Data records
__________
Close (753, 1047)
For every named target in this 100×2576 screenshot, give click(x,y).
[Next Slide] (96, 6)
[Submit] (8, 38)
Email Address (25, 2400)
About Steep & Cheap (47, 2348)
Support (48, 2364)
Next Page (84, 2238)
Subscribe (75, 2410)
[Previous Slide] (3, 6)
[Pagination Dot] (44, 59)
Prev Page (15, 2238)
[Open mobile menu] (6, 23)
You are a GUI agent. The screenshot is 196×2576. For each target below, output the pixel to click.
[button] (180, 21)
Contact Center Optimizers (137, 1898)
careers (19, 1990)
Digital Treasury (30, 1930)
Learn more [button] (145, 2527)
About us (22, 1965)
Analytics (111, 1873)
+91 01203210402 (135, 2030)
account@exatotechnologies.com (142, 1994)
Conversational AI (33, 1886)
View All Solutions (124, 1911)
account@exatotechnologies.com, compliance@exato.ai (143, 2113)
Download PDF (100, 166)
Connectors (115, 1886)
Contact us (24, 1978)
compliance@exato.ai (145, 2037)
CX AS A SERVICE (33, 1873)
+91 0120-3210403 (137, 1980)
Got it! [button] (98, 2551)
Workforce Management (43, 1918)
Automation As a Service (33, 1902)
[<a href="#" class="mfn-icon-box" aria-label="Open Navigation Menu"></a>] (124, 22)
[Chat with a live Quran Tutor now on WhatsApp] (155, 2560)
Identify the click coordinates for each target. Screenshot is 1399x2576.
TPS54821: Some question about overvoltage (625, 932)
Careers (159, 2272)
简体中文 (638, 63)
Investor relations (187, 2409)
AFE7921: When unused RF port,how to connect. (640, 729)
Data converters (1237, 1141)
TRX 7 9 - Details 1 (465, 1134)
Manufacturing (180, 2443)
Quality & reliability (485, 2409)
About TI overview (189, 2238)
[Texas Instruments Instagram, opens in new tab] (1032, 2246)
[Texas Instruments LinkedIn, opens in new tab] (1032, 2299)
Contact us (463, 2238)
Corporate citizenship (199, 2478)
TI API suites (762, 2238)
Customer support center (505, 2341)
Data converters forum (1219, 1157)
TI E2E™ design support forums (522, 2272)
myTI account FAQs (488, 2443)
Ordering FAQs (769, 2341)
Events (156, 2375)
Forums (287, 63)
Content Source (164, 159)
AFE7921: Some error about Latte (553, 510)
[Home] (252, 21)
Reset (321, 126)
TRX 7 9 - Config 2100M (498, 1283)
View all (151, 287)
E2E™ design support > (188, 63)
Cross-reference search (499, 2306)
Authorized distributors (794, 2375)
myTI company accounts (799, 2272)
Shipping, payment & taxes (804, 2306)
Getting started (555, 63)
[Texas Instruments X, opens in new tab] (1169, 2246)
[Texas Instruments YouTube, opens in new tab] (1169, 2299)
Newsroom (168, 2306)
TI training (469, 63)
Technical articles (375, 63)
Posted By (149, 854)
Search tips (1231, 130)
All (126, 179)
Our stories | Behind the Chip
__________
Your goal: Give back exactly the lines from the first line of the records through the line holding "Customer support center (505, 2341)", including both of those lines and leaving out all others.

Task result:
Close (753, 1047)
For every named target in this 100×2576 screenshot, give click(x,y).
[Next Slide] (96, 6)
[Submit] (8, 38)
Email Address (25, 2400)
About Steep & Cheap (47, 2348)
Support (48, 2364)
Next Page (84, 2238)
Subscribe (75, 2410)
[Previous Slide] (3, 6)
[Pagination Dot] (44, 59)
Prev Page (15, 2238)
[Open mobile menu] (6, 23)
You are a GUI agent. The screenshot is 196×2576. For each target below, output the pixel to click.
[button] (180, 21)
Contact Center Optimizers (137, 1898)
careers (19, 1990)
Digital Treasury (30, 1930)
Learn more [button] (145, 2527)
About us (22, 1965)
Analytics (111, 1873)
+91 01203210402 (135, 2030)
account@exatotechnologies.com (142, 1994)
Conversational AI (33, 1886)
View All Solutions (124, 1911)
account@exatotechnologies.com, compliance@exato.ai (143, 2113)
Download PDF (100, 166)
Connectors (115, 1886)
Contact us (24, 1978)
compliance@exato.ai (145, 2037)
CX AS A SERVICE (33, 1873)
+91 0120-3210403 (137, 1980)
Got it! [button] (98, 2551)
Workforce Management (43, 1918)
Automation As a Service (33, 1902)
[<a href="#" class="mfn-icon-box" aria-label="Open Navigation Menu"></a>] (124, 22)
[Chat with a live Quran Tutor now on WhatsApp] (155, 2560)
Identify the click coordinates for each target. Screenshot is 1399x2576.
TPS54821: Some question about overvoltage (625, 932)
Careers (159, 2272)
简体中文 (638, 63)
Investor relations (187, 2409)
AFE7921: When unused RF port,how to connect. (640, 729)
Data converters (1237, 1141)
TRX 7 9 - Details 1 (465, 1134)
Manufacturing (180, 2443)
Quality & reliability (485, 2409)
About TI overview (189, 2238)
[Texas Instruments Instagram, opens in new tab] (1032, 2246)
[Texas Instruments LinkedIn, opens in new tab] (1032, 2299)
Contact us (463, 2238)
Corporate citizenship (199, 2478)
TI API suites (762, 2238)
Customer support center (505, 2341)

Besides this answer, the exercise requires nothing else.